Цель задания →
Перепишите слово в слово кусок отрывка о хозяйстве городов Южной Месопотамии, который начинается словами «Наряду с интенсификацией» и заканчивается словами «(Liverani 2006: 20).».

Наряду с интенсификацией производства зерна очень важным для городского хозяйства оставалось использование расположенных рядом с земледельческими зонами болот и степных территорий. Скотоводство, рыболовство, заготовка тростника и других растительных и животных продуктов по-прежнему служили надежным источником продовольствия и строительных материалов. Использование этих богатых и ежегодно возобновлявшихся ресурсов позволяло поддерживать (а в случае неурожаев компенсировать) достаточно стабильный уровень городского потребления. Однако эти сферы деятельности, которые играли очень важную роль в городском хозяйстве, административное управление затронуло, вероятно, позднее и не в такой степени, как зерновое хозяйство. То же относится, по-видимому, и к специализированным ремеслам, прежде всего, к металлургии и ткачеству (Liverani 2006: 20).

 

Скотоводство. С ростом производства зерна во второй половине IV тыс. до н.э. скотоводство не только не потеряло своего значения, но, наоборот, превратилось в одну из главных сфер административно управляемой экономики городских систем Южной Месопотамии. Эта отрасль хозяйства не зависела от ирригационного земледелия, поскольку использовала природные ресурсы болотистых и степных территорий. Усиление роли скотоводства в городском {52} хозяйстве не было напрямую связано с ростом городского населения и, соответственно, его потребностей в продуктах питания. На мясо скот использовали редко, в основном при жертвоприношениях в ходе культовых праздников. Крупному городскому хозяйству было необходимо содержать большое количество крупного рогатого скота, поскольку значительно расширились сельскохозяйственные площади, для обработки которых использовали плуги с упряжными животными. В административных учетных документах конца IV тыс. до н.э. упоминаются стада крупного рогатого скота в 100‒200 голов. В городском хозяйстве учитывалось также поступление молочных продуктов, таких как молоко, масло, сыр (Englund 1995).

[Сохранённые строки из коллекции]

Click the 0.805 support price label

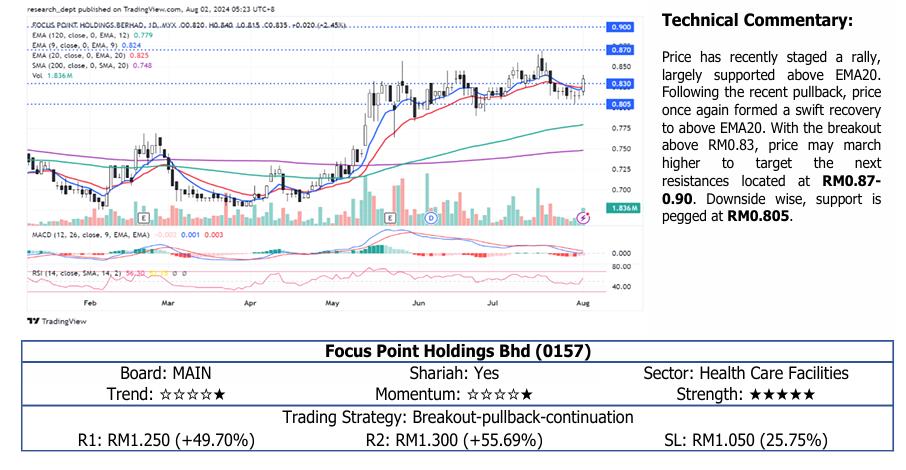click(620, 104)
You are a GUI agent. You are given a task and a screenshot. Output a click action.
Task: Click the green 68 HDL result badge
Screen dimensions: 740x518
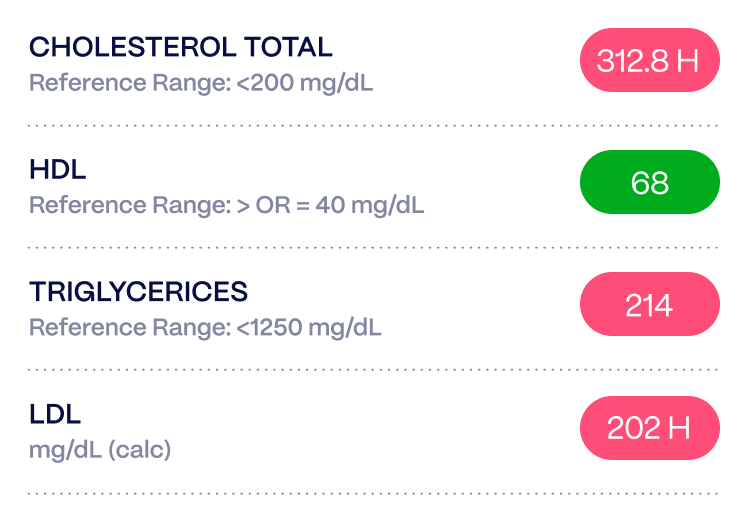click(649, 183)
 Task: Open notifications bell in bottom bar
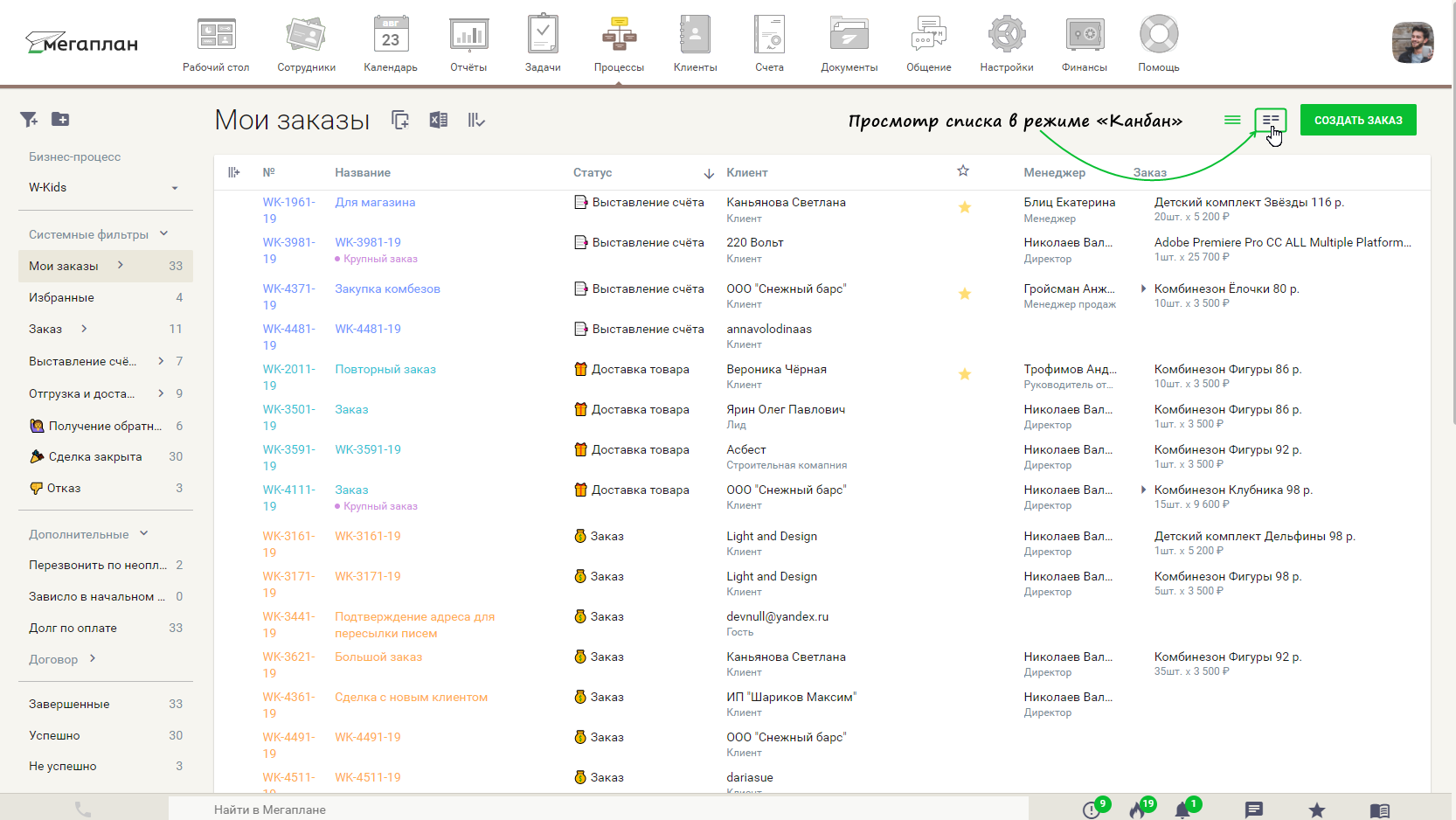tap(1182, 810)
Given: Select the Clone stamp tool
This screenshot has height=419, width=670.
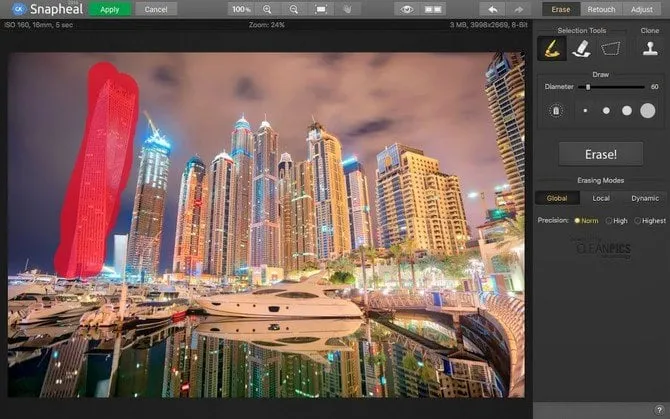Looking at the screenshot, I should [649, 47].
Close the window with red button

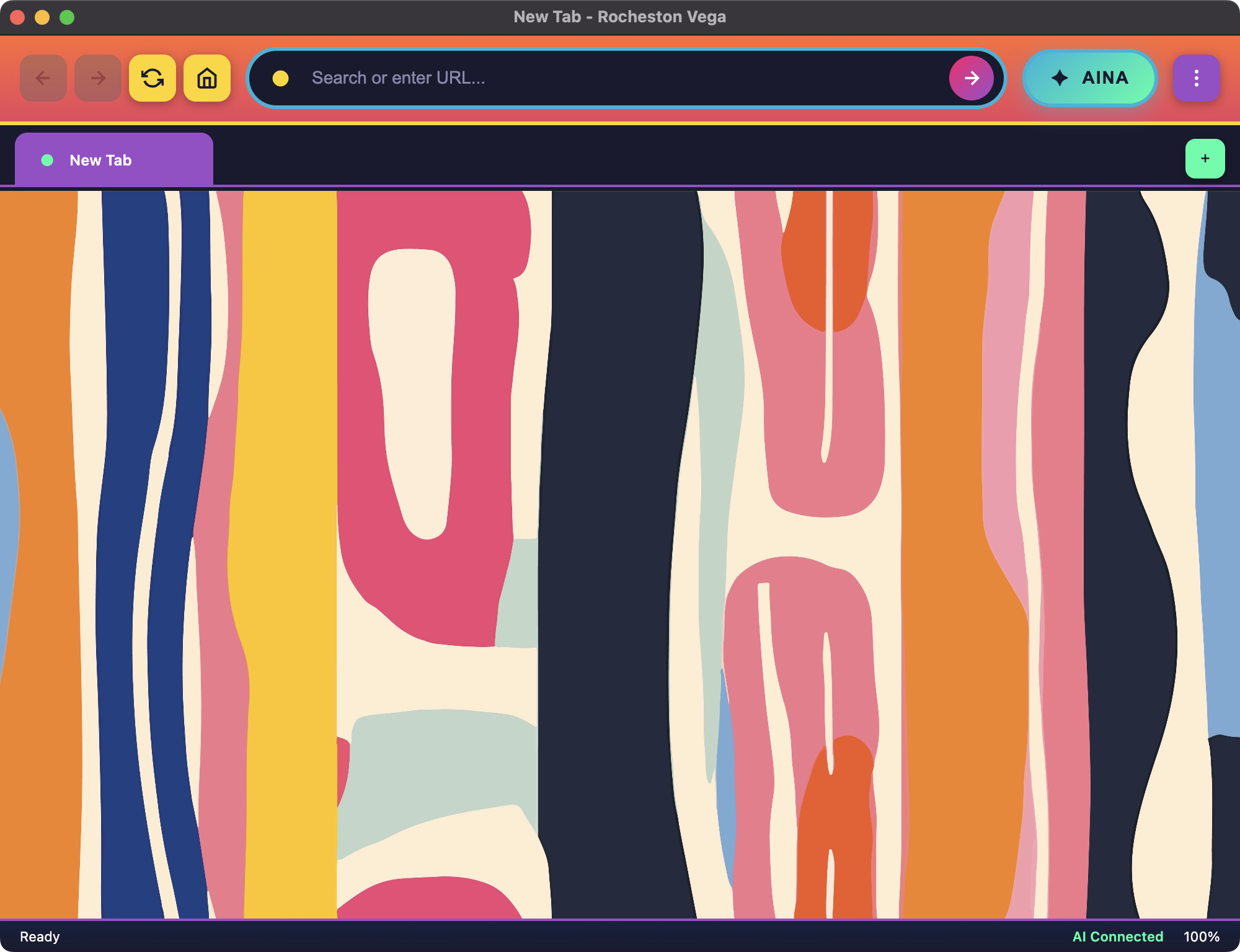coord(17,17)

Правильный ответ →
Наряду с интенсификацией производства зерна очень важным для городского хозяйства оставалось использование расположенных рядом с земледельческими зонами болот и степных территорий. Скотоводство, рыболовство, заготовка тростника и других растительных и животных продуктов по-прежнему служили надежным источником продовольствия и строительных материалов. Использование этих богатых и ежегодно возобновлявшихся ресурсов позволяло поддерживать (а в случае неурожаев компенсировать) достаточно стабильный уровень городского потребления. Однако эти сферы деятельности, которые играли очень важную роль в городском хозяйстве, административное управление затронуло, вероятно, позднее и не в такой степени, как зерновое хозяйство. То же относится, по-видимому, и к специализированным ремеслам, прежде всего, к металлургии и ткачеству (Liverani 2006: 20).